The National Socialist Movement, on the contrary, will always let its foreign policy be determined by the necessity to secure the space necessary to the life of our Folk. It knows no Germanising or Teutonising, as in the case of the national bourgeoisie, but only the spread of its own Folk. It will never see in the subjugated, so called Germanised, Czechs or Poles a national, let alone Folkish, strengthening, but only the racial weakening of our Folk.
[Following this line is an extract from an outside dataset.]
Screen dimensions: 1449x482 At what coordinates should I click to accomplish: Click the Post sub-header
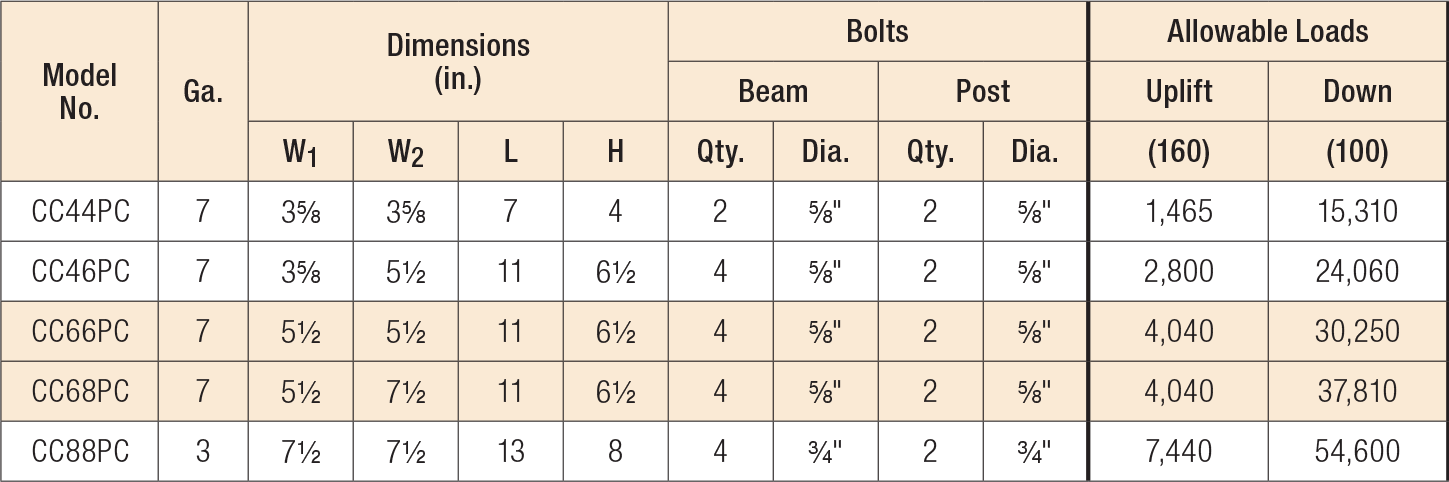983,91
==Ideas on international relations==
Of all of Germany's potential enemies comprising the eventual Allies of World War II, Hitler ranked the U.S. as the most dangerous. By contrast, Hitler saw the United Kingdom as a fellow "Aryan" power that in exchange for Germany's renunciation of naval and colonial ambitions would ally itself with Germany. France, in Hitler's opinion, was rapidly "Negroizing" itself. In regard to the Soviet Union, Hitler dismissed the Russian people as being Slavic Untermenschen ("sub-humans") incapable of intelligent thought. Hitler consequently believed that the Russian people were ruled by what he regarded as a gang of bloodthirsty but inept Jewish revolutionaries.

===United Kingdom===
In Zweites Buch, Hitler called for an Anglo-German alliance based on political expediency as well as the notion that the two Germanic powers were natural allies. Hitler argued that the alleged British striving for a balance of power leading to an Anglo-German alliance would not conflict with his goal of Germany being the dominant continental power because it was wrong to believe that "England fought every hegemonic power immediately", but rather was prepared to accept dominant states whose aims were "obviously and purely continental in nature". Hitler went on to write that "Of course no one in Britain will conclude an alliance for the good of Germany, but only in the furtherance of British interests." Nonetheless, because Hitler believed that there was an ongoing struggle between the "Jewish invasion" and the "old British tradition" for the control of the United Kingdom, Hitler believed the chances for Anglo-German alliance to be good provided the "Jewish invasion" was resisted successfully. Hitler hedged somewhat, however, by claiming that:

The instincts of Anglo-Saxondom are still so sharp and alive that one cannot speak of a complete victory of Jewry, but rather, in part the latter is still forced to adjust its interests to those of the English. If the Jew were to triumph in England, English interests would recede into the background.... [But] if the Briton triumphs then a shift of England's attitude vis-à-vis Germany can still take place."

==Publication history==
The German text of the book was originally published in Munich, Germany in 1961 by the Institute for Contemporary History. It was edited and annotated by Gerhard Weinberg. An English translation by Salvator Attanasio was published by Grove Press in 1961, as Hitler's Secret Book, with an introduction by Telford Taylor, who was a prosecutor at the Nuremberg trials. This hasty and inaccurate edition fell out of print, but was republished by Random House in 1987; this also went out of print.

A new translation by Krista Smith was published in 2003 by Enigma Books, a small press, under the title Hitler's Second Book, once again edited by Weinberg.